* **Instructions for the task**
How many entries per week does the log table get, according to the Django log question?

* **Document text**
══════
Reputation: 11
I have a LogTable with about 500k entries per week.
models.py
class Log(models.Model):
timestamp= models.DateTimeField()
name = models.CharField(max_length=30)
status = models.PositiveIntegerField()
objects = LogManager()
I want to group the entries by the timestamp and get the counted numbers of each status per timestamp back. Like this:
timestamp | automated | offline | user | inactive
29.10.20 17:40 | 5 | 40 | 30 | 15
29.10.20 17:45 | 10 | ....
I tried this with a Manager like this:
class LogManager(models.Manager):
def auto(self, timestamp):
return self.filter(datetime__exact=timestamp).filter(status__exact=0).count()
def inactive(self, timestamp):
return self.filter(datetime__exact=timestamp).filter(status__exact=1).count()
def offline(self, timestamp):
return self.filter(datetime__exact=timestamp).filter(status__exact=2).count()
def user(self, timestamp):
return self.filter(datetime__exact=timestamp).filter(status__exact=3).count()
def activity(self, timestamp):
data = {
'timestamp': timestamp,
'auto' : self.auto(timestamp),
'inactive' : self.inactive(timestamp),
'offline': self.offline(timestamp),
'user': self.user(timestamp),
}
return data
def activity_sum(self):
obj = self.values_list('datetime', flat=True)
══════
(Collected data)
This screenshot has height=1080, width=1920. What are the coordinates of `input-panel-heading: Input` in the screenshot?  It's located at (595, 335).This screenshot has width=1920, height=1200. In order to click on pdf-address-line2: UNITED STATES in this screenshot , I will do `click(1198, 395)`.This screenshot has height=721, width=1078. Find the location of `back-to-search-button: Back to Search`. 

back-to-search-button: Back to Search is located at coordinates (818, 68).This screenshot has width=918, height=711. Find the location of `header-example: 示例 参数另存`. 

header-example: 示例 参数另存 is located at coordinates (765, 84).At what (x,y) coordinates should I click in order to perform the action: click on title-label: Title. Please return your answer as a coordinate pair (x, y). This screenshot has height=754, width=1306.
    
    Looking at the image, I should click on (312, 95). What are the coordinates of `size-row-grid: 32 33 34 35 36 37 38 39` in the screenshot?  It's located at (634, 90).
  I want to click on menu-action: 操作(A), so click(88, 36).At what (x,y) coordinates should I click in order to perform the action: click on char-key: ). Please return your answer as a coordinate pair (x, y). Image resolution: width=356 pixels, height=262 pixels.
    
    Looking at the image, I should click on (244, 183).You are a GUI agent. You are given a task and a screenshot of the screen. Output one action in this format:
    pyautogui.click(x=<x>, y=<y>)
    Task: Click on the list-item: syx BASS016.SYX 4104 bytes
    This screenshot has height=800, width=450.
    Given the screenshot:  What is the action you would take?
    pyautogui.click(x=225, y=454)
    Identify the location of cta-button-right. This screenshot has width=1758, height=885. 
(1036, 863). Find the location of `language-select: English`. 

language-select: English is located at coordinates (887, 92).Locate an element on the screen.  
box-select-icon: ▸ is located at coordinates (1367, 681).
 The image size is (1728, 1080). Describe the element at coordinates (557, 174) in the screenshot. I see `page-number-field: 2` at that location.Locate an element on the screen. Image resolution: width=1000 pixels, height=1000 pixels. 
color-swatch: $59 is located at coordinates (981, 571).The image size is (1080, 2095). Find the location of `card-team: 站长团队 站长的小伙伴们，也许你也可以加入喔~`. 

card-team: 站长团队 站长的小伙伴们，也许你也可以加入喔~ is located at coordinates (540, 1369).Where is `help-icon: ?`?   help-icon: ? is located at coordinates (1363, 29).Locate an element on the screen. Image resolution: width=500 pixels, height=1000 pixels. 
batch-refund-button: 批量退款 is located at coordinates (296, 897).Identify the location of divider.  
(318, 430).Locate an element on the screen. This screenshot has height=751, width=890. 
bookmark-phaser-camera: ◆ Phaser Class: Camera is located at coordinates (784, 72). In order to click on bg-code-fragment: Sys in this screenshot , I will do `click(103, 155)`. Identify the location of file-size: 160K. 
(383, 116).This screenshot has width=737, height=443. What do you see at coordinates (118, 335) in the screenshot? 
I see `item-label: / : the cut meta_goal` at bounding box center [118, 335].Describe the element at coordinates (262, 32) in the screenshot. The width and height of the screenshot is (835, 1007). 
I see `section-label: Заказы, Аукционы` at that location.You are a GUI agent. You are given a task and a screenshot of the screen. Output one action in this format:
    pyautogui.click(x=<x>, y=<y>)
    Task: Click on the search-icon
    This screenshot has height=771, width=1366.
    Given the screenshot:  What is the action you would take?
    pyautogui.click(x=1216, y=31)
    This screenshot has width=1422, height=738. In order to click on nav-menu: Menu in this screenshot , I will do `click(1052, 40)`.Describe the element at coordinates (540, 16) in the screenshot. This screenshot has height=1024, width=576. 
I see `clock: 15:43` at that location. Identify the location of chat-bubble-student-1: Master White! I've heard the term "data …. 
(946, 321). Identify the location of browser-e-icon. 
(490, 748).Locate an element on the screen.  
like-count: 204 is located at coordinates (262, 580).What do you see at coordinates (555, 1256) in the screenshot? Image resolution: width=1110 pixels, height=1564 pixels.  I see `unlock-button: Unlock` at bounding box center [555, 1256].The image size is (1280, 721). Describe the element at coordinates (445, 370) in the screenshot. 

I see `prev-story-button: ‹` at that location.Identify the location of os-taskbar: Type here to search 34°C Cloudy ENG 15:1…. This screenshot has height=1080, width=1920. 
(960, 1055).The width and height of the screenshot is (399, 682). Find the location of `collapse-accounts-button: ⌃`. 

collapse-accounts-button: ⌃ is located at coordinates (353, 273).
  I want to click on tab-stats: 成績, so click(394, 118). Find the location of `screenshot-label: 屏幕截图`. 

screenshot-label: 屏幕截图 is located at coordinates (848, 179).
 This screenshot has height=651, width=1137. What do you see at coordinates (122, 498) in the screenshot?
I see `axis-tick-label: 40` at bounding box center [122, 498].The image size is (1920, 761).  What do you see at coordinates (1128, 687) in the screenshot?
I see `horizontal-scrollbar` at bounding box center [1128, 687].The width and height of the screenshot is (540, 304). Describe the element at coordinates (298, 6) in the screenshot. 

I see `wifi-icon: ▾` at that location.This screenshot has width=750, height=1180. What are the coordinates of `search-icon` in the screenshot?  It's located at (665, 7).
══════
* **Result of the exercise**
About 500k entries per week.